At the heart of any agency is client service, which means the days of finding and landing jobs for actors, writers, directors and other artists responsible for creating content. Over the past decade, though, those three large firms have pursued private equity funds and aggressive diversification. They are spread across areas such as sports, live entertainment, music and comedy touring and corporate brand exploitation. Excluding sports, both CAA and ICM partners have lagged behind in these outdoor activities in recent years. The CAA will insist that it has purchased ICMs in areas such as MTV and lighting and publishing. But CAA’s rivals will also make the agency so big that such big stars demand to pay TLC.

CAA President Richard Lovette said the group “sees our business as a very close issue. It’s true how we feel about it. Which is undeniable, though, because working together has more resources for our clients. We’ve had our agenda for a long time.” To be very clear – which is serving clients and realizing this moment of huge change and transformation in the business environment. Clients really need strong, committed advocacy. “

Lord, who this summer became a vocal advocate in his legal battle with Disney over “Black Widow” compensation for his client Scarlett Johansson, hinted that the dispute was just the beginning of a new-world challenge for talent. As content producers and distributors enter a new level of combined energy, CAA wants to send the message that it can flex its muscles by entering many big names in the industry.

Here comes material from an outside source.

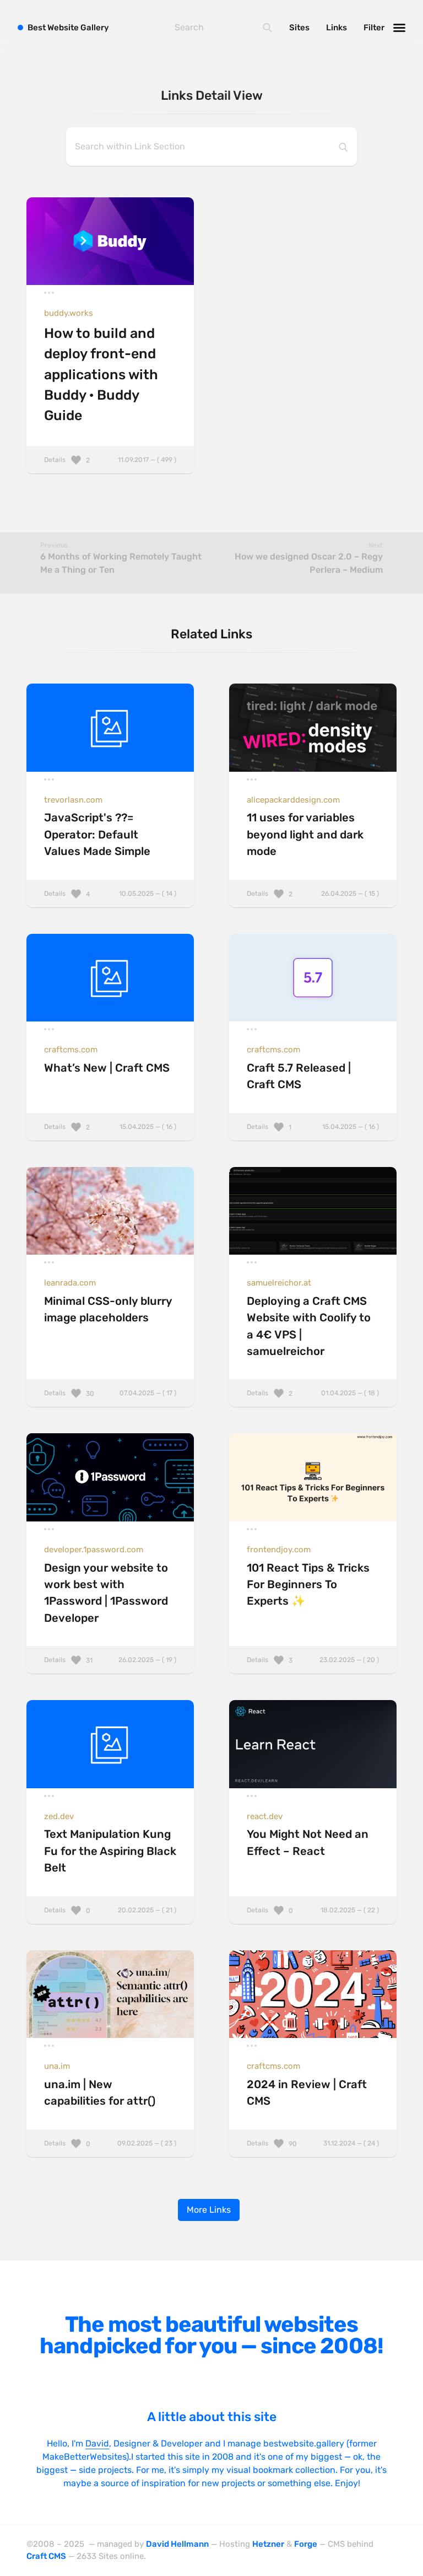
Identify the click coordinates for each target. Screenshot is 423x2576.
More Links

“We are optimistic; We’re not negative from a distance, ”Lord says.“ It’s incredibly difficult right now, because people on both sides of the financiers, distributors, marketing companies analyze what they can do and it doesn’t matter. As we work together, they are much more important than ever. And, “he added,” we’re doing it so we can be great and be a new entity for the future. “

Cynthia Littleton contributed to this report.